# Task directions:
Count every line below containing "agent"; state the number only.

(Saved data entries)
<<<<

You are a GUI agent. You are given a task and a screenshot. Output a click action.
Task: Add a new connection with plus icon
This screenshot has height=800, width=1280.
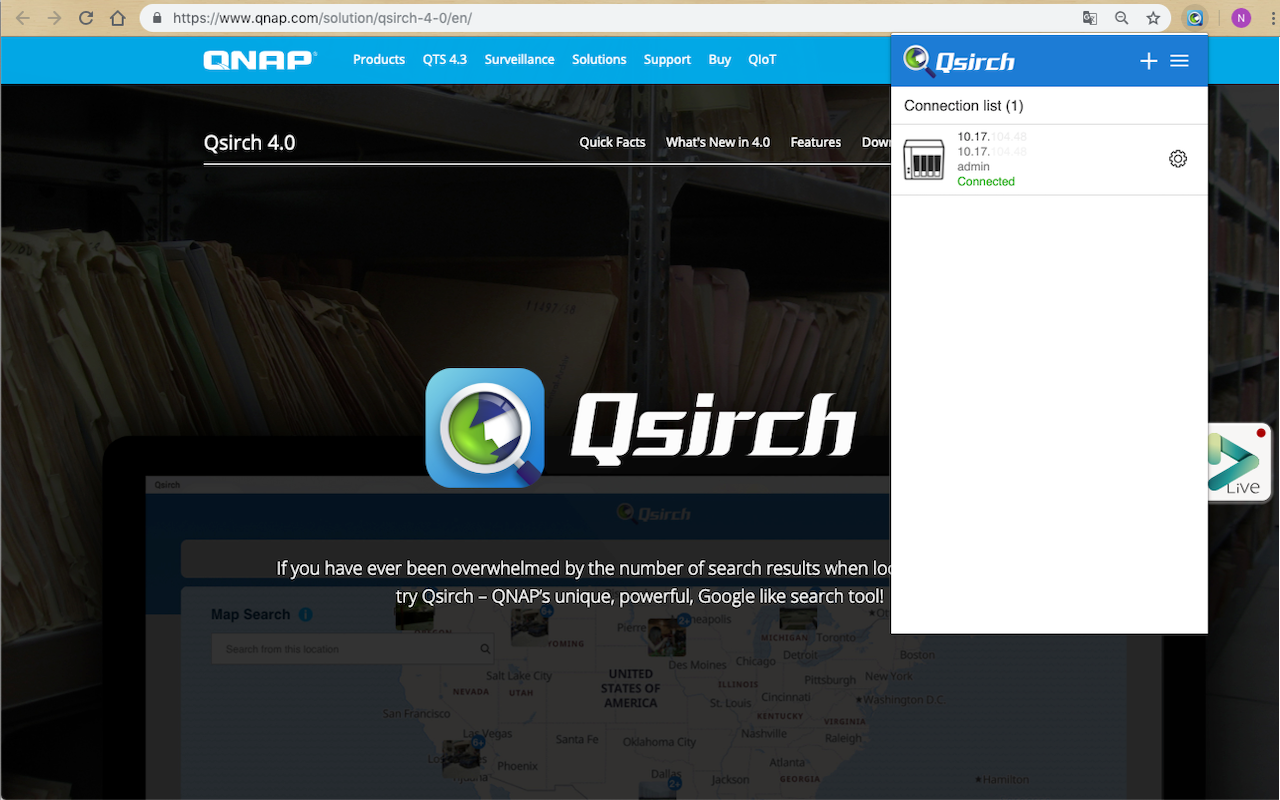click(1148, 61)
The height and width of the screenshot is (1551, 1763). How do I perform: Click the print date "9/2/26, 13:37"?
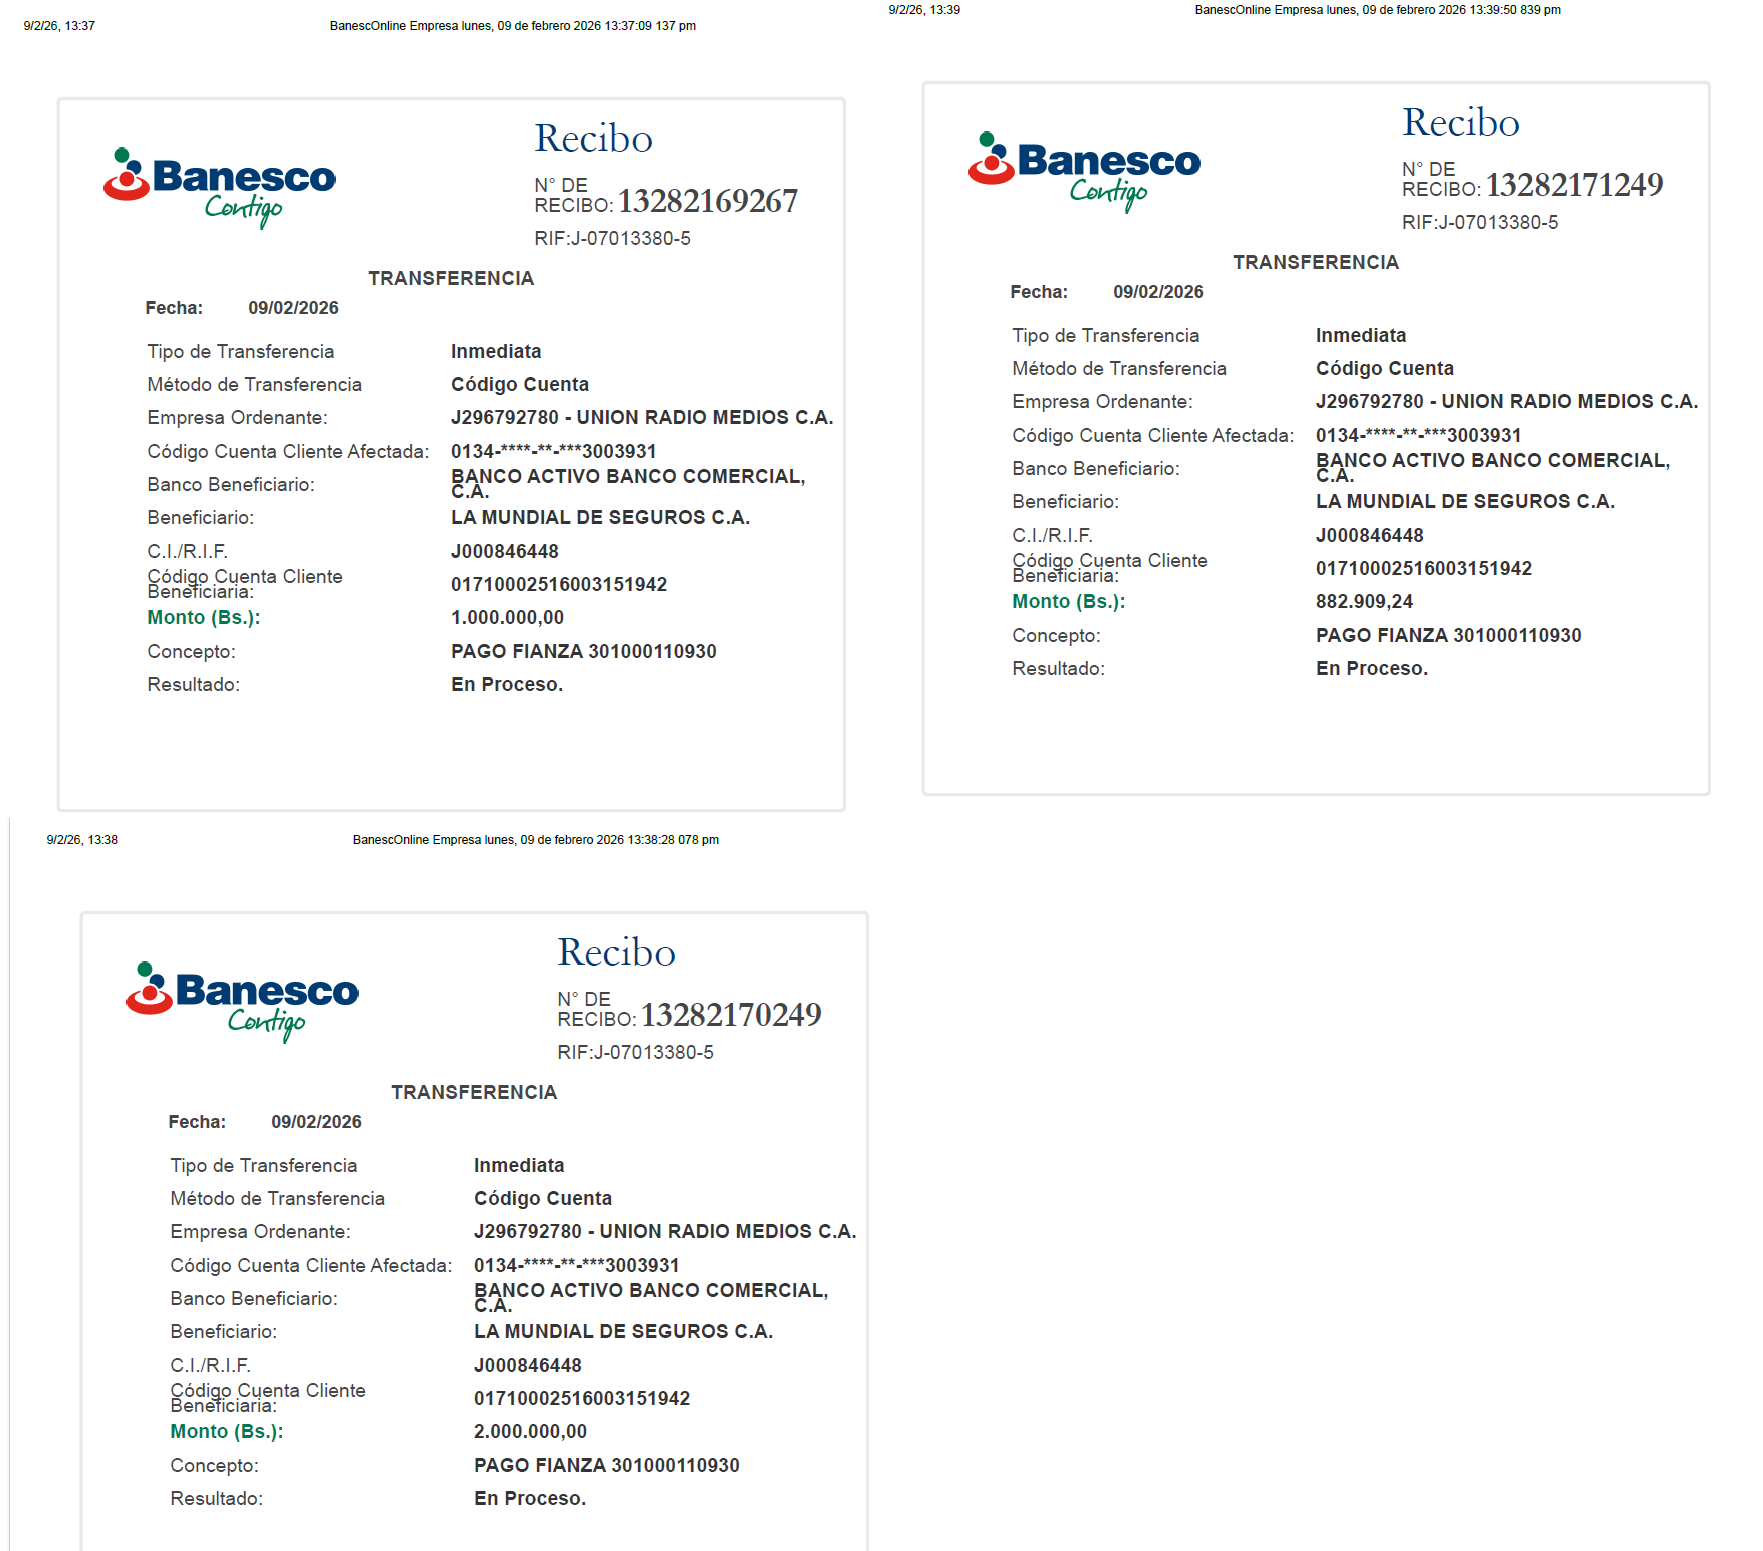pyautogui.click(x=59, y=26)
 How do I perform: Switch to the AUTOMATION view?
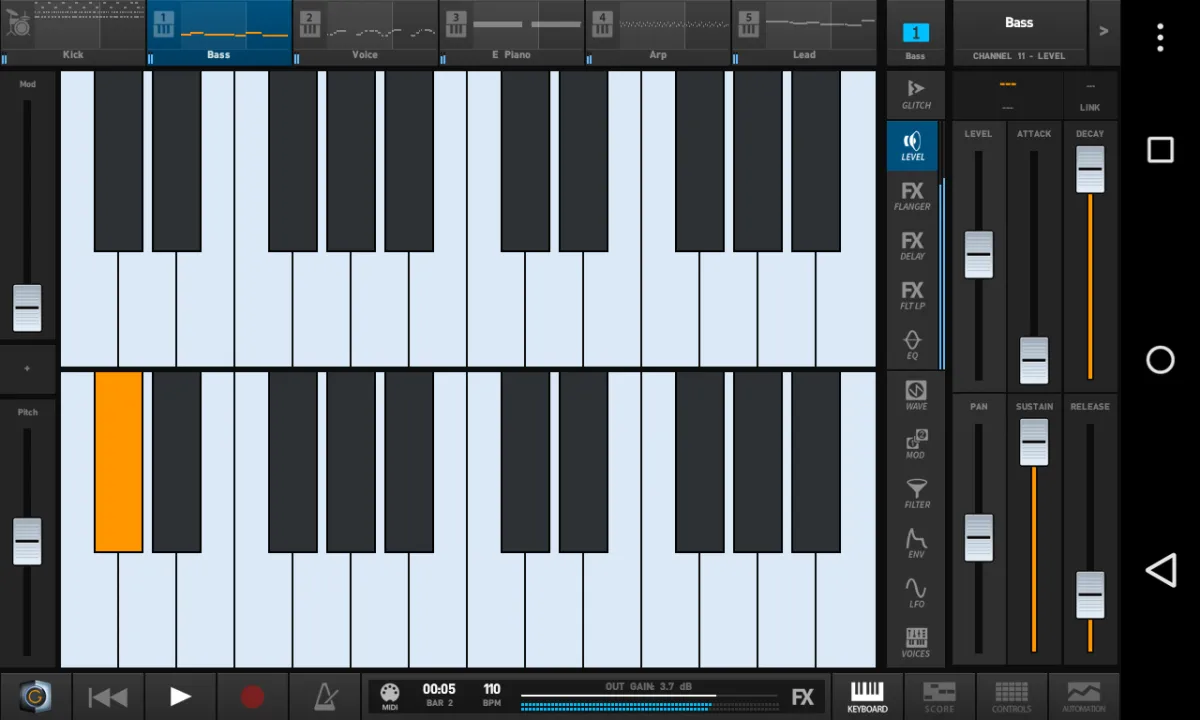1084,694
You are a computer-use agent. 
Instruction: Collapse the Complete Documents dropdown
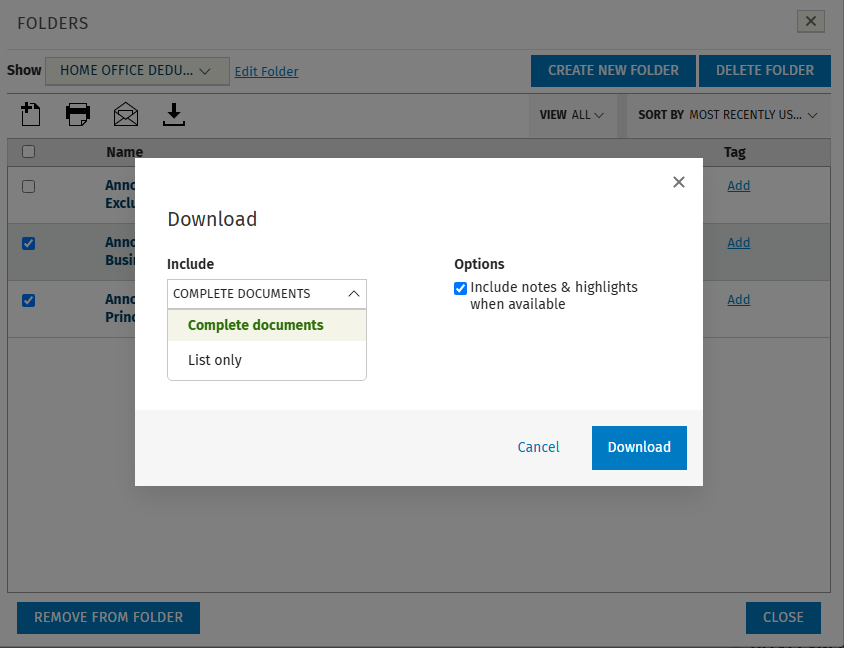267,294
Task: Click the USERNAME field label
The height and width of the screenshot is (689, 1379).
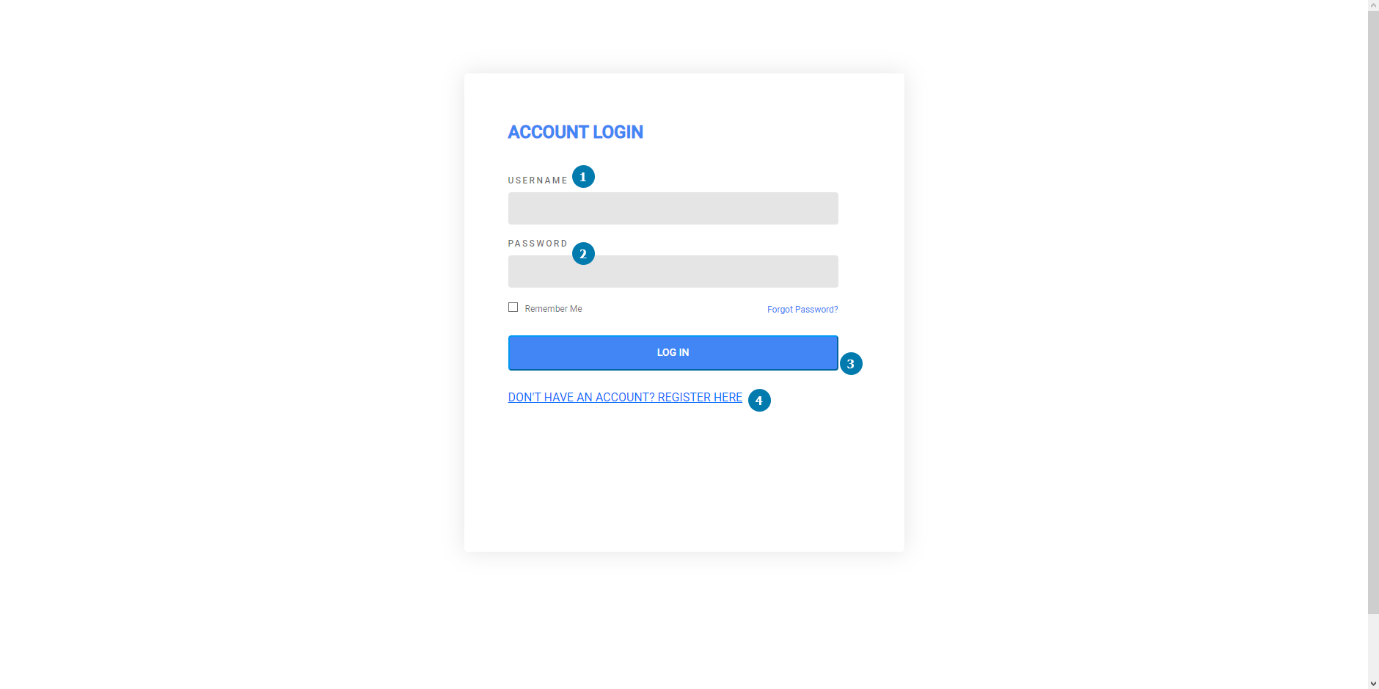Action: 537,181
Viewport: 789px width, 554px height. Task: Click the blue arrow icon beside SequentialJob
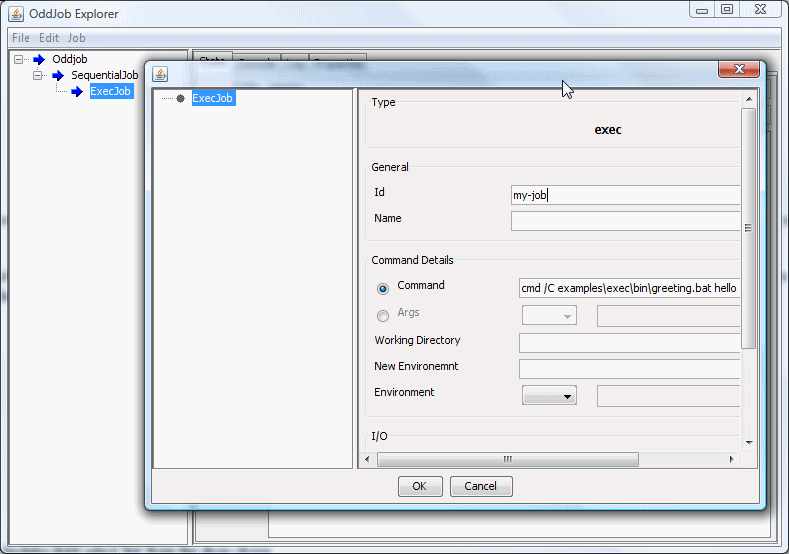[58, 75]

>>>>

# Written solution:
2